> _YOUR TASK_
Copy the data that follows exactly, and include none of its images.

[Stored data entries]
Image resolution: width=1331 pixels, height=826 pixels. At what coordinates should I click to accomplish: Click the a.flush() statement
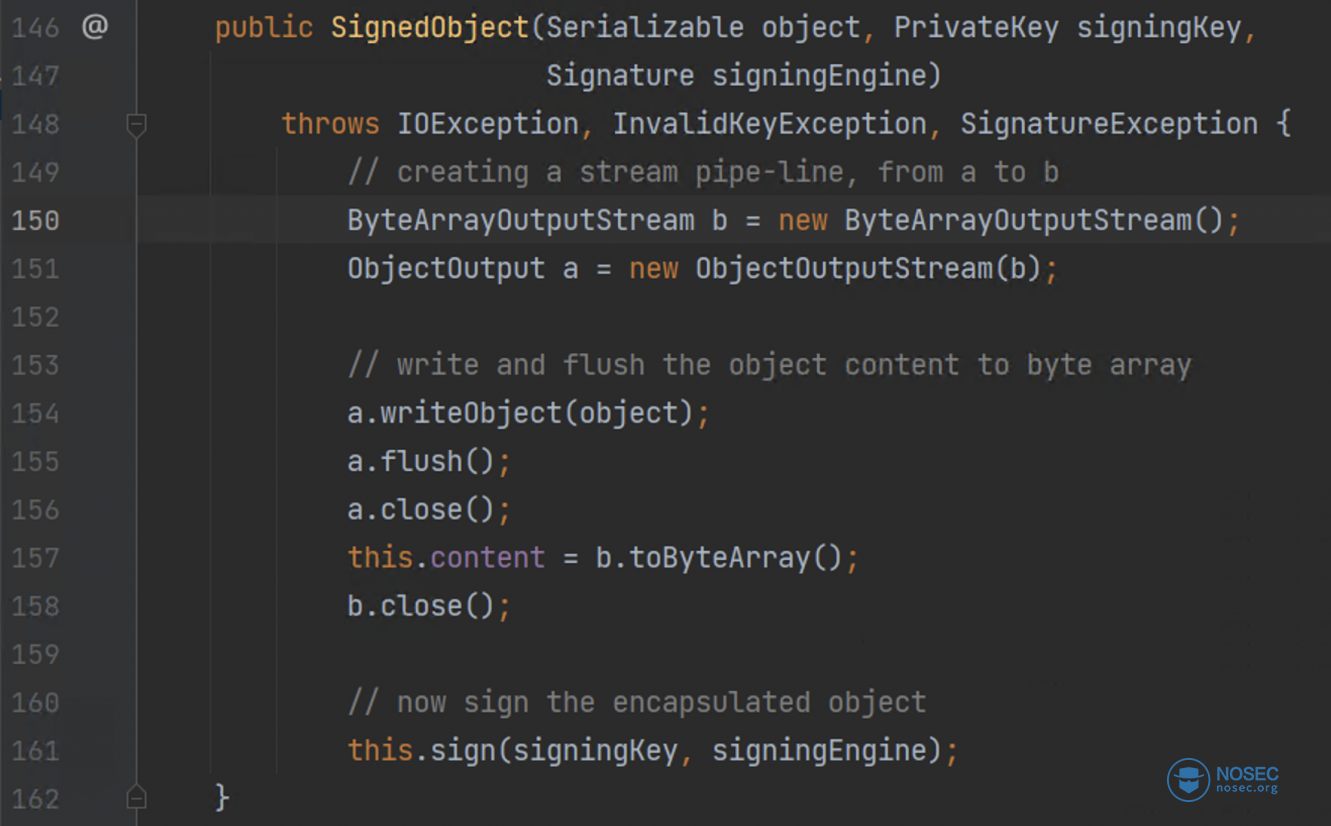[422, 461]
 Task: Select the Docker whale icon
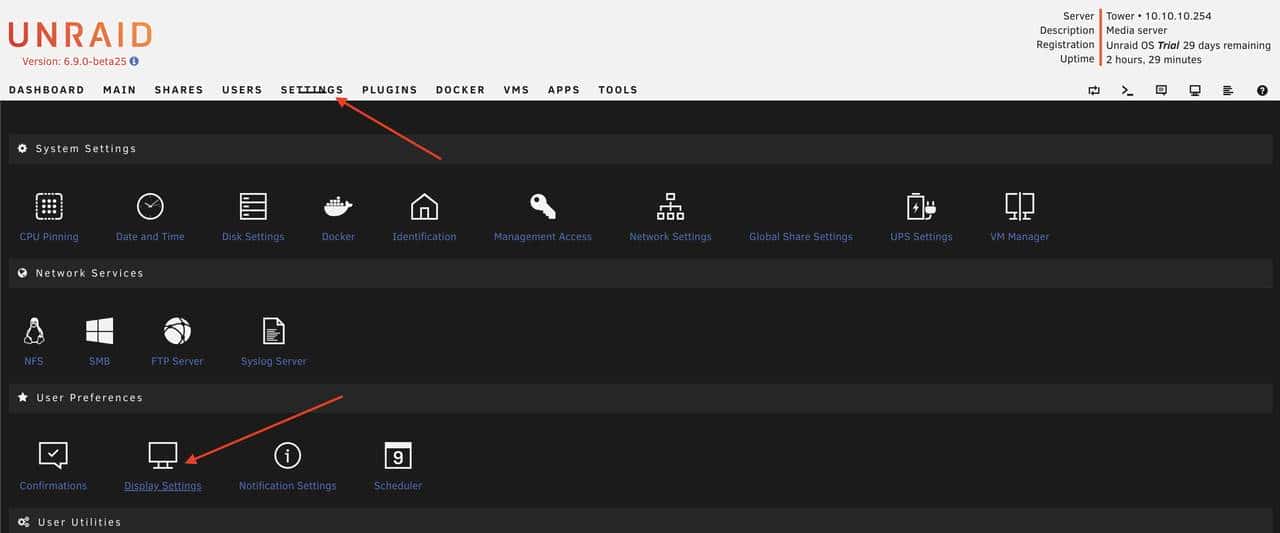[x=338, y=207]
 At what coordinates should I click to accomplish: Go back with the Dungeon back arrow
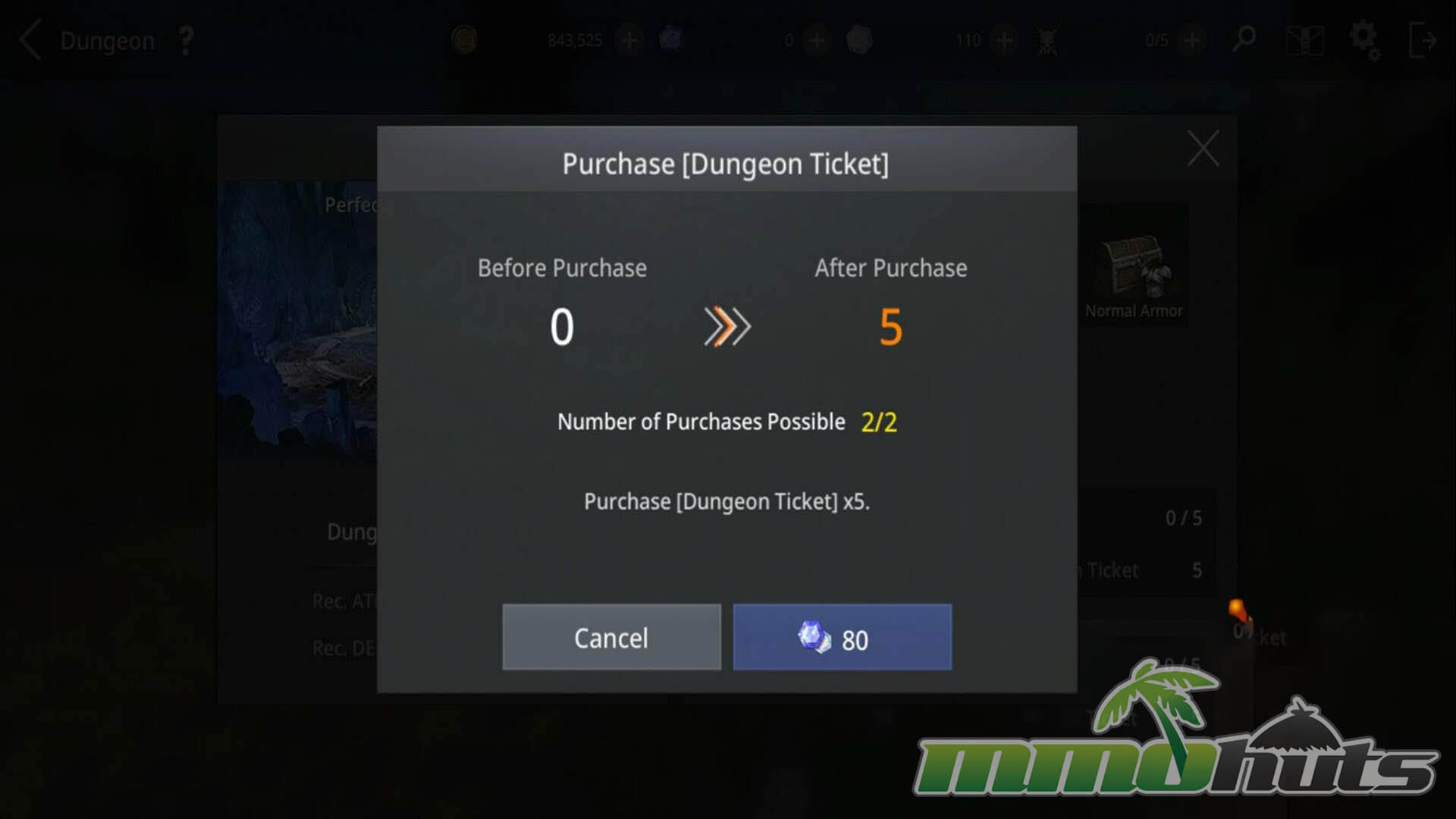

> _SOLUTION_
Image resolution: width=1331 pixels, height=826 pixels. At what coordinates should I click to accomplish: Click the a.flush() statement
[422, 461]
 Task: Select the Docker whale icon
[x=338, y=207]
 At what coordinates should I click to accomplish: Go back with the Dungeon back arrow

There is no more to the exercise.